I was looking through Luence’s source code today (okay - night) to find whether you could provide hints to Lucene to change the clause precedence during query execution. Unfortunately, I found that Lucene does not support users to supply any such hint (I was looking at ConjunctionScorer).

At work, we have a use case, where we have knowledge about the data that gets indexed into the system. Post query classification and pre-processing, we can utilize this knowledge to inform lucene about what we think the execution order of each clause in the query should be. This could drastically improve the performance of the query, mostly for AND queries where, when run independently, one clause would return a handful of results and the other clause would return thousands or even tens of thousands of results.

In the past, I have worked on IR systems that would maintain cardinalities (statistics) of the index, that would help optimize the query and produce a best (in given time and resources) plan.

Does anyone know whether Lucene maintains these cardinalities internally? If so, how does it impact the query execution plan?

Discussion

2 comments for “How to influence the query plan in Lucene / Solr?”

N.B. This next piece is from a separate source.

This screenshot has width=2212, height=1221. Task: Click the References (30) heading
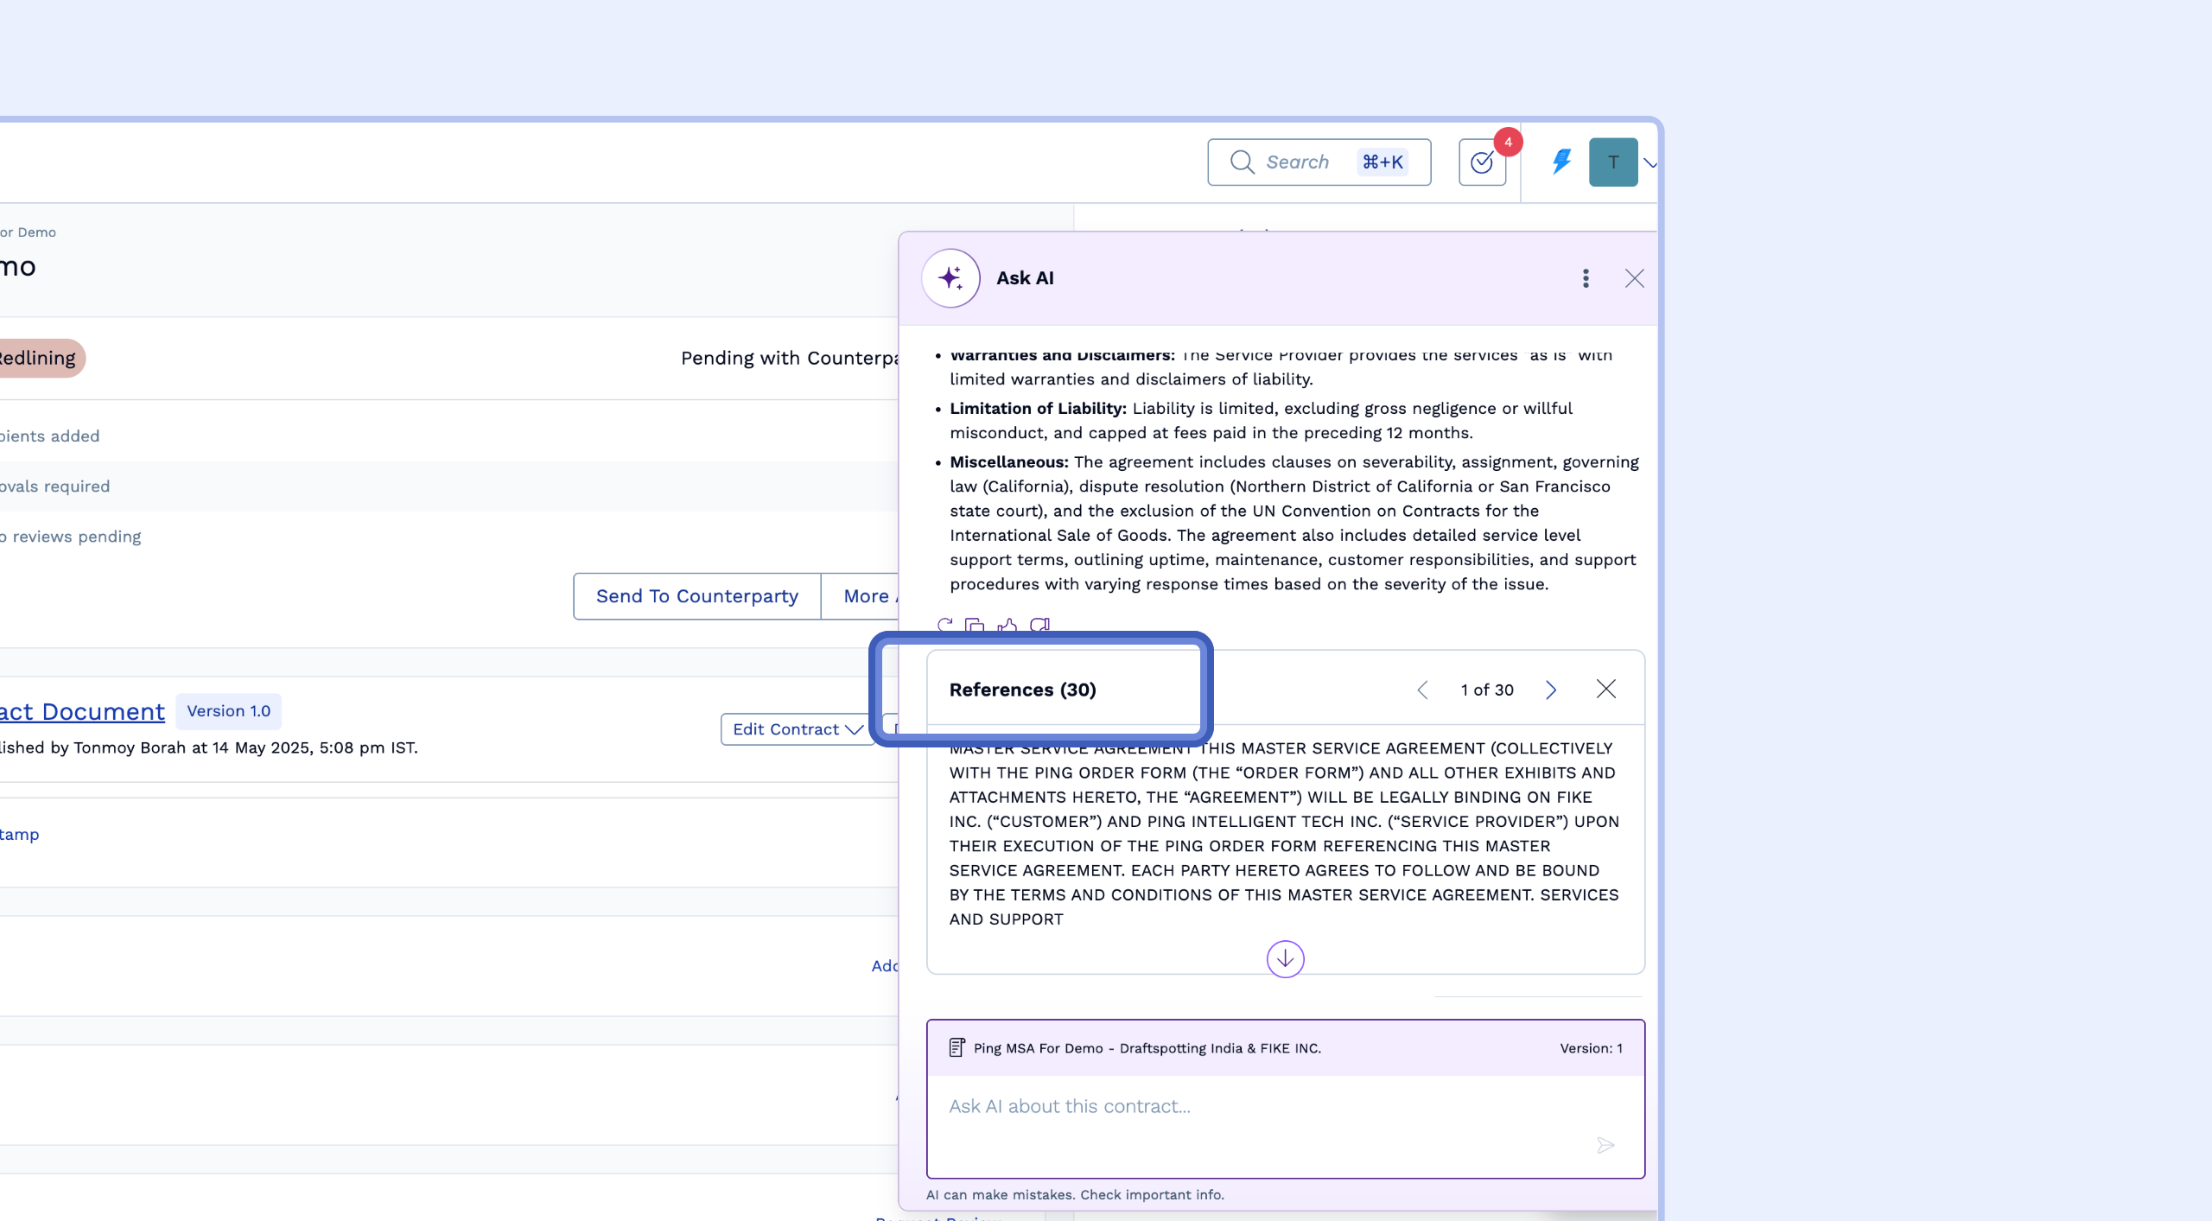coord(1022,690)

  1. Have you tried asking about this on the java-user@lucene mailing list?

    I’m not a low level internals guy, so i’m not great at explaining hte nitty gritty details but ConjunctionScorer evaluates the subclasses in parallel using skip lists. ConjunctionScorer will ask each clause what the ‘first’ doc (in docId) order is that matches, and whatever the *highest* docId returned is, ConjunctionScorer will then tell all of the other clauses to “skipTo” that docId, and it will keep doing that until all of the subclauses agree that the “next” docId they match on is the same.

    So when you query for “+author:Asimov +content:planet” *you* don’t need to tell ConjunctionScorer that author:Asimov is the most restrictive clause in that query so it should check it first … the “author:Asimov” clause indicates directly that it is more restrictive.

    But like i said: i’m not an internals guy — if you ask about this on the list you can get a much better explanation.

    Posted by Hoss | July 1, 2009, 9:18 am
  2. Hoss, I tried doing some searches on the lucene mailing list, but could not find what I was looking for.

    I saw the docid comparison that they were doing in the code, but I am not entirely clear how much it saves (in some cases, it does).

    The documents (ids) matching author:Asimov can be all over the place and not necessary grouped together. Are they?